The case has been made again and again about the dubious ethics of using drones on the battlefield, with some studies even indicating that they might not be effective in the strategic sense. As important as those things are, they aren’t the only reasons that we should take a critical stance towards taking more humans out of the mission. Cutting troop numbers might be dangerous for Americans, but not necessarily only by making us less safe from foreign attack or inflaming Anti-American sentiment. Another very real threat might be that tens of thousands fewer families have reliable access to housing, education, and a regular paycheck. Conservative pundits are right about this dangerous trend—but for the wrong reasons.
At least since the Second World War, military service has been a way for the working class to move up a socio-economic rung or two. The most obvious example of this is the original G.I. Bill. By 1956, over 6 million veterans had used the G.I. Bill to attend some sort of job training, with over 2 million attending college on the bill. The military still fills this economic void for a lot of Americans. For PR reasons, the Department of Defense may claim that today’s military enlistees are better educated and more middle-class than a cross section of average American youths (PDF). But conflicting evidence, such as an AP study showing that most soldiers who have been killed in Iraq were from poor, rural areas, seems to confirm the common-sense notion that Americans who enlist are usually the least privileged.
My argument here isn’t that we need to save the middle class by doubling or trebling recruitment numbers. Rather, that military enlistment is, sadly, one of the few paths out of poverty in America, and even this is disappearing. Of course, many Americans would love to see defense dollars go to WPA-style jobs programs, or even less radically, to retraining programs and continuing education. I’m one of those Americans. But these programs don’t exist right now; they’re just wishful thinking. Meanwhile, the military jobs being lost are very real.

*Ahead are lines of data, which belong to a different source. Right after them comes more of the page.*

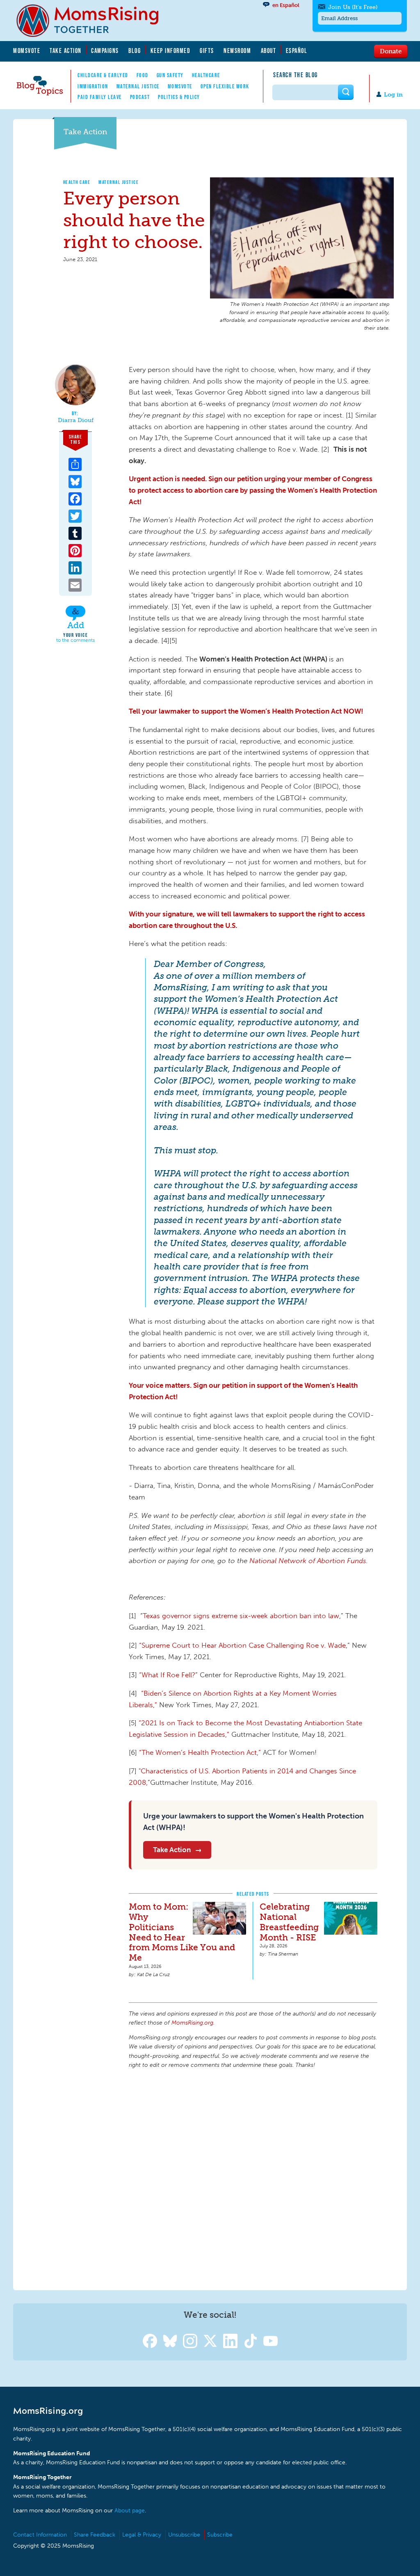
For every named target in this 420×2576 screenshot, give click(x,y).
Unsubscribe (184, 2534)
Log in (393, 94)
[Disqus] (253, 2178)
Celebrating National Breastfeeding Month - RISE (289, 1921)
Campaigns (105, 50)
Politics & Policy (179, 97)
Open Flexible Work (225, 86)
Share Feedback (94, 2534)
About (268, 50)
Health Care (77, 182)
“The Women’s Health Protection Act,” (200, 1752)
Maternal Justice (138, 86)
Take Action (66, 50)
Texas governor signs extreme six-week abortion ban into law (241, 1616)
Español (297, 50)
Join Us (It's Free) (352, 7)
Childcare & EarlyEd (103, 75)
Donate (391, 51)
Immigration (93, 86)
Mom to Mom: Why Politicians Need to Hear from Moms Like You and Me (182, 1932)
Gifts (207, 50)
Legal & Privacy (141, 2534)
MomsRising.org (93, 20)
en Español (285, 5)
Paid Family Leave (100, 97)
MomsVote (26, 50)
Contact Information (40, 2534)
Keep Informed (171, 50)
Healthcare (206, 75)
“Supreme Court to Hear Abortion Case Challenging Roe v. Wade (242, 1645)
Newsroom (237, 50)
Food (142, 75)
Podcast (140, 97)
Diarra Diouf (76, 420)
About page (129, 2510)
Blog (134, 50)
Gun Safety (170, 75)
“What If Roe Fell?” (168, 1675)
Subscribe (220, 2534)
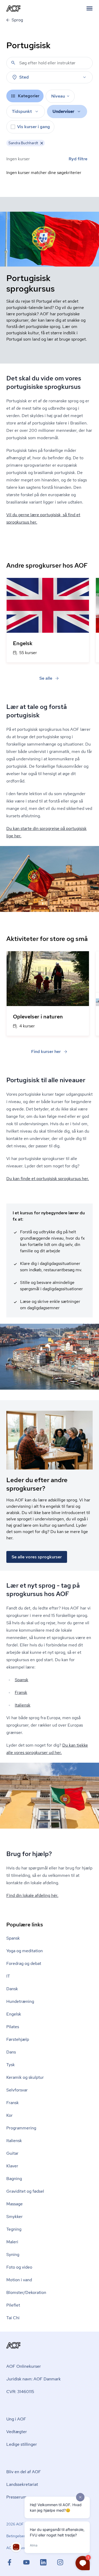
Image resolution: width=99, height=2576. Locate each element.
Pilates (12, 2026)
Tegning (13, 2229)
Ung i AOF (16, 2419)
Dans (11, 2052)
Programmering (21, 2128)
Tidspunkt (22, 111)
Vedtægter (16, 2431)
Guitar (12, 2153)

The choice between economic stability for fewer Americans and a bloated, gargantuan military might seem like a false dichotomy, a choice that shouldn’t have to be made. And perhaps it shouldn’t. But that’s only a valid argument to make in an abstract policy debate. In an economy defined by a withering middle class, what will it mean to have one more economic opportunity stymied by budgetary concerns? If you’re one of those Americans who may need to rely on enlisting in the military for economic security, the dearth of opportunity isn’t an abstract debate—it’s your life.
As Western Washington University sociologist Jay Teachman told The Fiscal Times, “I don’t see a plan B for these people. They’re going to get left behind.”